FlashBias: Fast Computation of Attention with Bias [Paper]

Attention with bias widely exists, such as relative position encoding in Swin Transformer, scientific prior encoding in AlphaFold (Nature 2024) and Pangu-Weather (Nature 2023). Surprisingly, despite the common use of attention with bias, its targeted efficiency optimization remains absent.

This paper presents FlashBias based on the low-rank compressed sensing theory, which can provide fast-exact computation for many widely used attention biases, enabling 1.5× speedup for Pairformer in AlphaFold 3, and over 2× speedup for attention with bias in vision and language models without loss of accuracy.
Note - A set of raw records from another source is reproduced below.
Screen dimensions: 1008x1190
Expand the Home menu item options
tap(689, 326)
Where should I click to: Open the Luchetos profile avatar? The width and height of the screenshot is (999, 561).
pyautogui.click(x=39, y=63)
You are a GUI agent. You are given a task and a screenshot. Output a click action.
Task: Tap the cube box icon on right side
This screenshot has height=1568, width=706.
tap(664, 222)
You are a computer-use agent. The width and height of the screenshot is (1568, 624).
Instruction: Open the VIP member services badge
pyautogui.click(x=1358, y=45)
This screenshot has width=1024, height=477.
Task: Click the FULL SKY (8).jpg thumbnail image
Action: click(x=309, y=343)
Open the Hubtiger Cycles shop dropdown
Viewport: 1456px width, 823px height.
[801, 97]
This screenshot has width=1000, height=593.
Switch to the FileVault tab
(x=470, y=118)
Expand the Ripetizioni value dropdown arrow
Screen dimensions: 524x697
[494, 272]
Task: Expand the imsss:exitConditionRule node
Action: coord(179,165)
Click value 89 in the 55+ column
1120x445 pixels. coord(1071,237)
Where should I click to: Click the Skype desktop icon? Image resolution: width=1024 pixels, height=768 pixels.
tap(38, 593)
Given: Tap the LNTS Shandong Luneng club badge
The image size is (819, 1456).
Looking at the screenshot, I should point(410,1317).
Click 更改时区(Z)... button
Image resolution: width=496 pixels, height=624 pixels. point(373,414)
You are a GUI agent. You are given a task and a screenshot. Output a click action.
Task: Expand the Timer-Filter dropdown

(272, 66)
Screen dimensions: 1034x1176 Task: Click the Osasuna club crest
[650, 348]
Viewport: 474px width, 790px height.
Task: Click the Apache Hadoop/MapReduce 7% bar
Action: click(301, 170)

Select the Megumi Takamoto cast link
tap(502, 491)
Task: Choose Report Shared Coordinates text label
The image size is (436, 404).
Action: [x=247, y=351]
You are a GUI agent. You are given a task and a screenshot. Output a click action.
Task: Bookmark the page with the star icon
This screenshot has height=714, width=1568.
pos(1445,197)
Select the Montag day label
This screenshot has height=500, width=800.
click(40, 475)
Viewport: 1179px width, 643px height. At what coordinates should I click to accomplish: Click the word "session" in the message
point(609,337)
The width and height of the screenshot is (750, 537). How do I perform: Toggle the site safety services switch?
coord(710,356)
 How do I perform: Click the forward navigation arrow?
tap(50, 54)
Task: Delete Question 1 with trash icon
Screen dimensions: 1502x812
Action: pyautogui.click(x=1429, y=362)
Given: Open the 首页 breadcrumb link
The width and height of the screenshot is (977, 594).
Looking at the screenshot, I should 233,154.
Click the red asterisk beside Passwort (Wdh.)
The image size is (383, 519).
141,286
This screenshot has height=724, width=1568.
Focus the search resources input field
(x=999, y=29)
Figure 1. Overview of FlashBias.

Get Started

Check ./flash_bias for Triton kernel and comparison among FlashBias, FlashAttention, torch-complie, SDPA and xFormers.

The following are some representative applications of FlashBias.

  1. Large language model with ALiBi bias: See ./1_Language_Model
  2. Swin Transformer V2 with relative position bias: See ./2_Vision_Transformer
  3. Transformer PDE Solver with spatial distance bias: See ./3_Neual_Solver
  4. AlphaFold 3 with pair representation bias: ./4_AlphaFold3



Figure 2. Three types of implementations for FlashBias and corresponding representative applications.

Usage

## Triton-based FlashBias, See `flash_bias_triton.py` for more details.
from flash_bias_triton import flash_bias_func
output_flash = flash_bias_func(q, k, v, q_bias, k_bias, None, False, 1 / np.sqrt(headdim))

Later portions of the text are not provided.